> PASSAGE PROVIDED:
####

My conclusion is that unit tests are good in some situations, but not everywhere and that system tests are generally more useful. The approach that this implies is to write system tests first, then, if they fail, isolate portions of the system into unit tests to pinpoint the failure. The problem with this, obviously, is that its not so easy to test corner cases. It also means that the development is not fully test driven, as unit tests are only written as needed.
So my basic questions are:
Should unit tests be used everywhere, however small and simple the function?
How does one deal with changing implementations? I.e. should the implementation of the tests change continuously too, and doesn't this reduce their usefulness?
What should be done when the test gets more complicated than the code its testing?
Is it always best to start with unit tests, or is it better to start with system tests, which at the start of development are much easier to write?

Regarding your conclusion first: both unit tests and system tests (integration tests) both have their use, and are in my opinion just as useful. During development I find it easier to start with unit tests, but for testing legacy code I find your approach where you start with the integration tests easier. I don't think there's a right or wrong way of doing this, the goal is to make a safetynet that allows you to write solid and well tested code, not the method itself.
I find it useful to think about each function as an API in this context. The unit test is testing the API, not the implementation. If the implementation changes, the test should remain the same, this is the safety net that allows you to refactor your code with confidence. Even if refactoring means taking part of the implementation out to a new function, I will say it's ok to keep the test as it is without stubbing or mocking the part that was refactored out. You will probably want a new set of tests for the new function however.

####

Word and item position data
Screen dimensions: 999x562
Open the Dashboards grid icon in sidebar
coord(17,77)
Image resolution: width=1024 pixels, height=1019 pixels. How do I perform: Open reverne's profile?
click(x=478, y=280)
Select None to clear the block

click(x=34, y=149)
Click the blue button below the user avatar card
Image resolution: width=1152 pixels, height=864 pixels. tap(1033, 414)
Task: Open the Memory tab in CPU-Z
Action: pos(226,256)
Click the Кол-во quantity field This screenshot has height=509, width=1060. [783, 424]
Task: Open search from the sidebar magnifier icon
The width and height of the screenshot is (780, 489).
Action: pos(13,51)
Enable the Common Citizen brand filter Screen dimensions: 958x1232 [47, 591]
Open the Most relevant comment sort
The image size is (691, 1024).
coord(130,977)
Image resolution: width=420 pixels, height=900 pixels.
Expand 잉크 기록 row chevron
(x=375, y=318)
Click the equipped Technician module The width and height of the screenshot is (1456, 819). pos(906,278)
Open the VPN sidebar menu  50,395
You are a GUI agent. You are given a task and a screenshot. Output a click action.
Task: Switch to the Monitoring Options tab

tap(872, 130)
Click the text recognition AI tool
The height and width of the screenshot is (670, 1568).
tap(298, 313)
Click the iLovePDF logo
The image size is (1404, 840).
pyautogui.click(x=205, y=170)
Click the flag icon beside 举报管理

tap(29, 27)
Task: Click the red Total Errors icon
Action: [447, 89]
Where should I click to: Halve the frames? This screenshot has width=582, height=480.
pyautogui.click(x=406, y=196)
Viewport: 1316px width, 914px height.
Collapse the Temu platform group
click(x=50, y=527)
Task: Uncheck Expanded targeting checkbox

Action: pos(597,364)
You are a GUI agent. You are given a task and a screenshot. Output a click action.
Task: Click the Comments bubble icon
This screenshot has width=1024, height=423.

####

> TASK REQUIREMENTS:
1. List every question the first poster asks in the unit-testing discussion.
2. Echo the unit-testing discussion word for word from "How does one" to "the method itself.".
Rely solely on the unit-testing discussion, not on the lines.

> SOLUTIONS TO THE EXERCISE:
1.
- Should unit tests be used everywhere, however small and simple the function?
- How does one deal with changing implementations? I.e. should the implementation of the tests change continuously too, and doesn't this reduce their usefulness?
- What should be done when the test gets more complicated than the code its testing?
- Is it always best to start with unit tests, or is it better to start with system tests, which at the start of development are much easier to write?

2.
How does one deal with changing implementations? I.e. should the implementation of the tests change continuously too, and doesn't this reduce their usefulness?
What should be done when the test gets more complicated than the code its testing?
Is it always best to start with unit tests, or is it better to start with system tests, which at the start of development are much easier to write?

Regarding your conclusion first: both unit tests and system tests (integration tests) both have their use, and are in my opinion just as useful. During development I find it easier to start with unit tests, but for testing legacy code I find your approach where you start with the integration tests easier. I don't think there's a right or wrong way of doing this, the goal is to make a safetynet that allows you to write solid and well tested code, not the method itself.